* [How to complete this task]: Lines from the one with "Switch to the large grid view" up to and including the one with "The height and width of the screenshot is (443, 693)." are to be copied exactly from the records below, without their pictures.

* [Dataset extract]:

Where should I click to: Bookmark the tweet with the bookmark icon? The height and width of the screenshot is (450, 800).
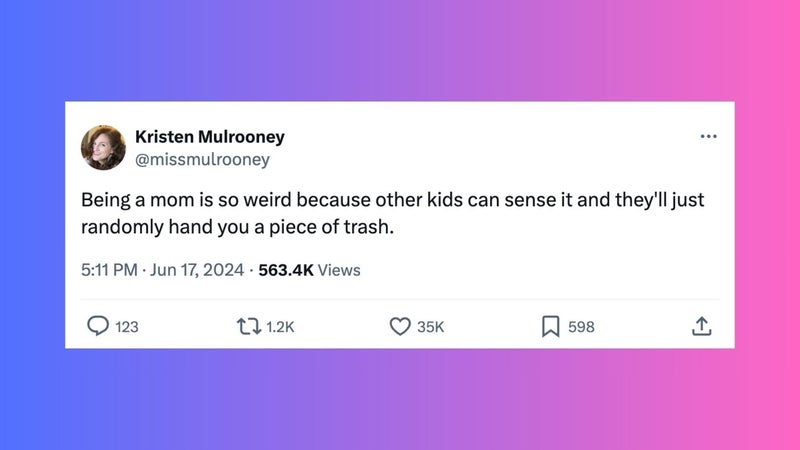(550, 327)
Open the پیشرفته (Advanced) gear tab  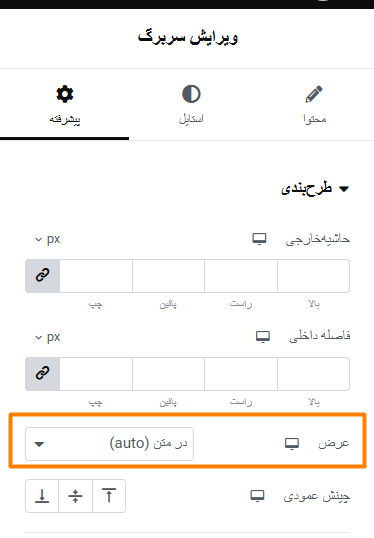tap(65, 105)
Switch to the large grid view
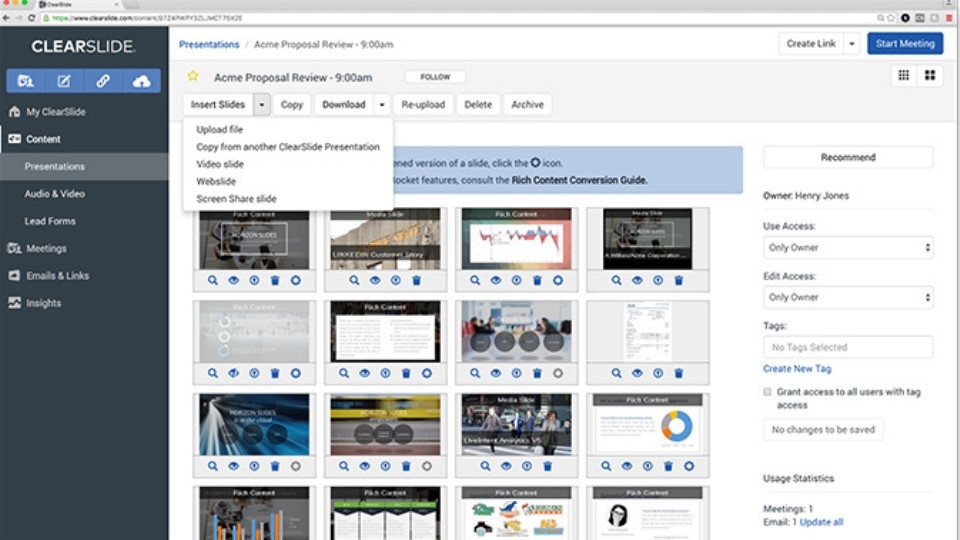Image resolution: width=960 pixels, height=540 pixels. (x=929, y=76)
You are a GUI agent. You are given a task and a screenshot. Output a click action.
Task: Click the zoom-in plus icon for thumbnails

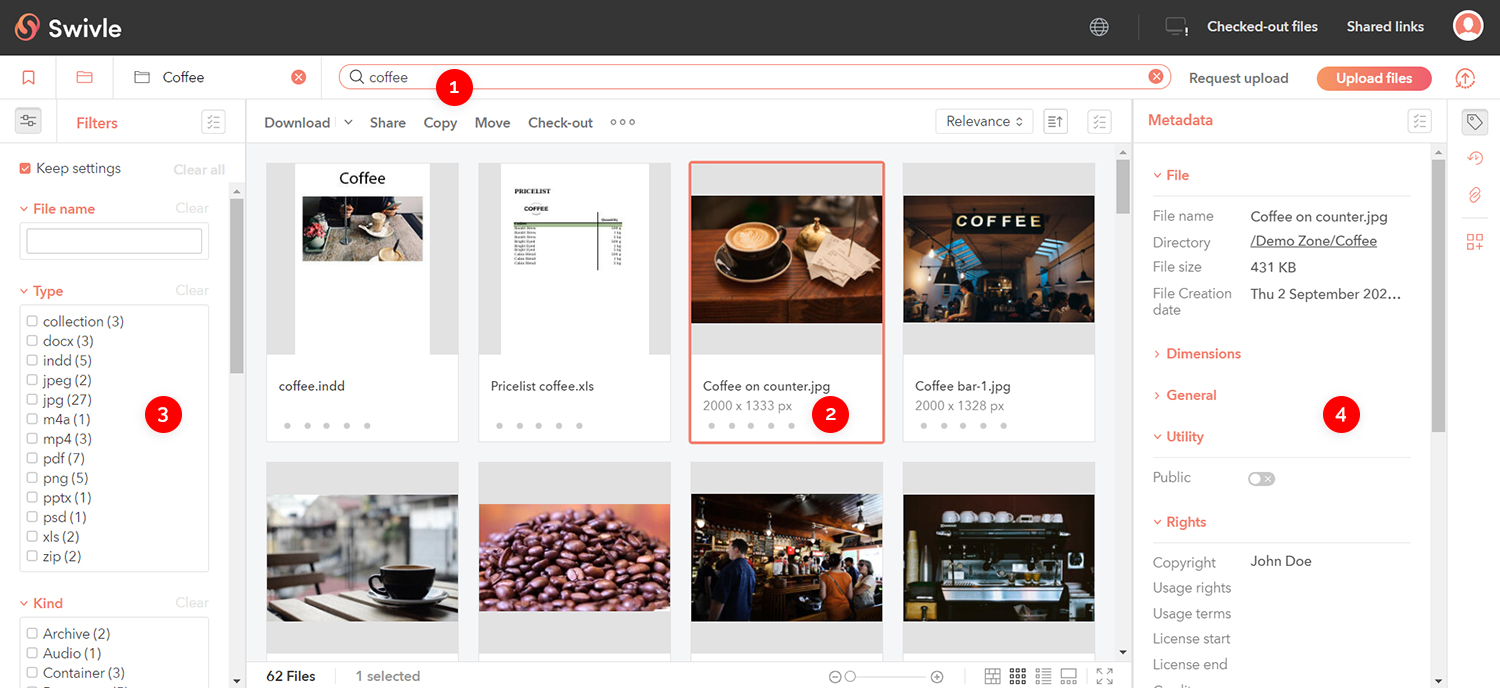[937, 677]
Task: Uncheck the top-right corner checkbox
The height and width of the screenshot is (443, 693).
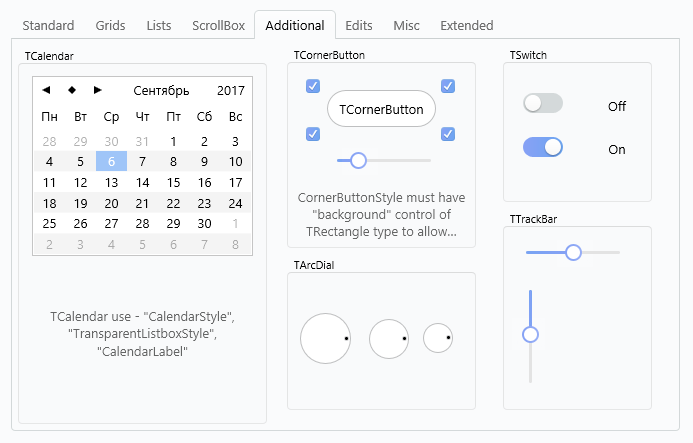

==

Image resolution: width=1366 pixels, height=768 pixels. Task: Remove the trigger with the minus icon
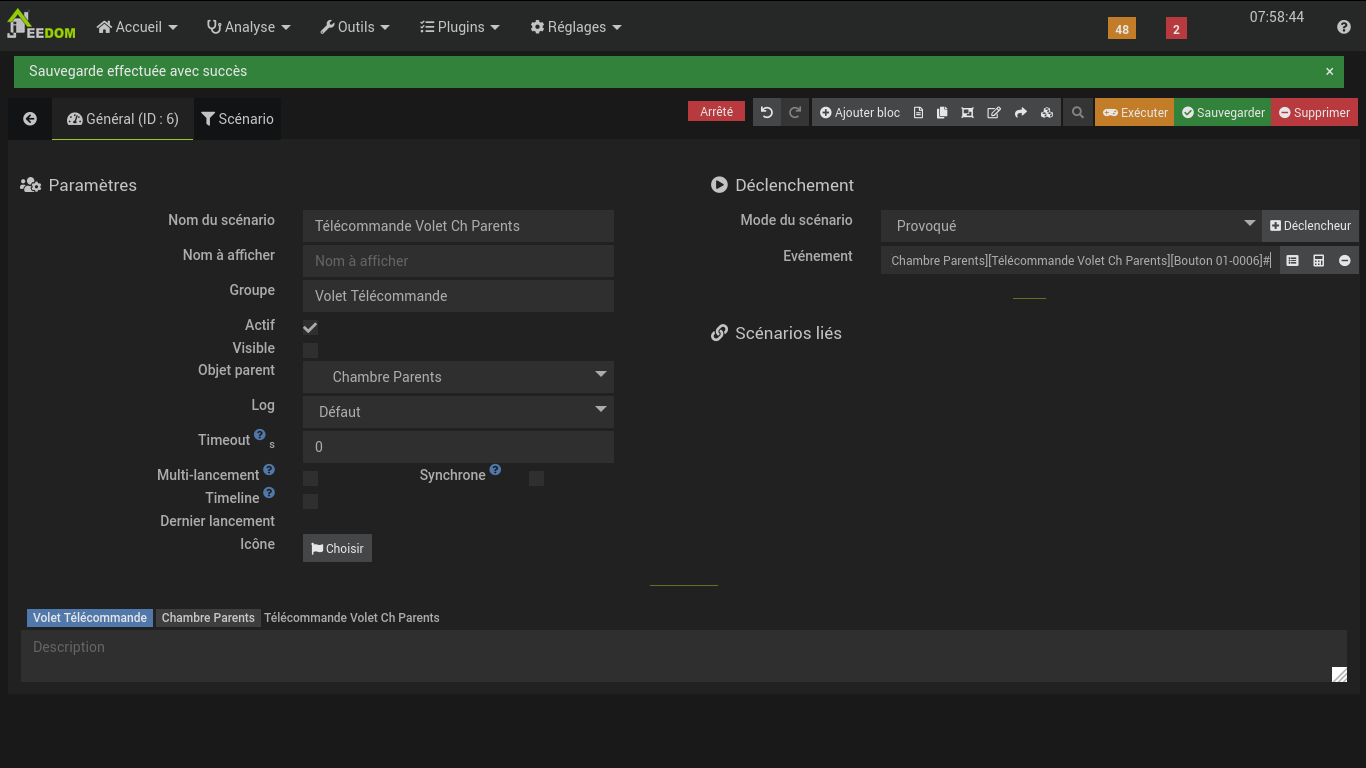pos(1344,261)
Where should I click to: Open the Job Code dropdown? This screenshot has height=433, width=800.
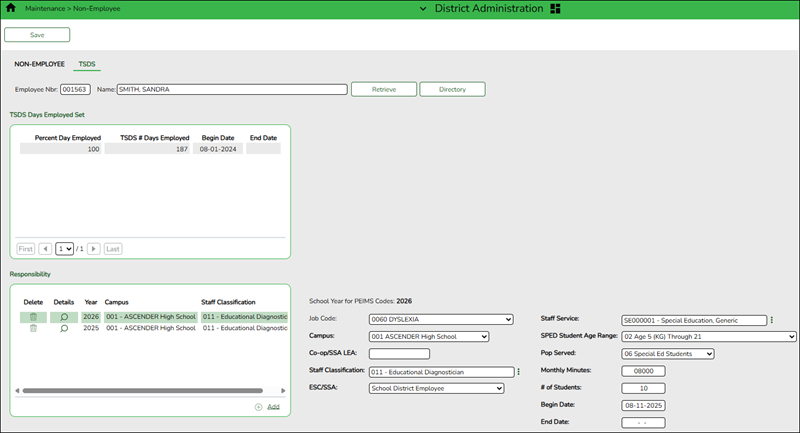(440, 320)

* [Your solution]:
Switch to the large grid view
Image resolution: width=960 pixels, height=540 pixels. (x=929, y=76)
You are a GUI agent. You are given a task and a screenshot. Output a click action.
Task: Click the zoom-in plus icon for thumbnails

[937, 677]
Task: Uncheck the top-right corner checkbox
The height and width of the screenshot is (443, 693).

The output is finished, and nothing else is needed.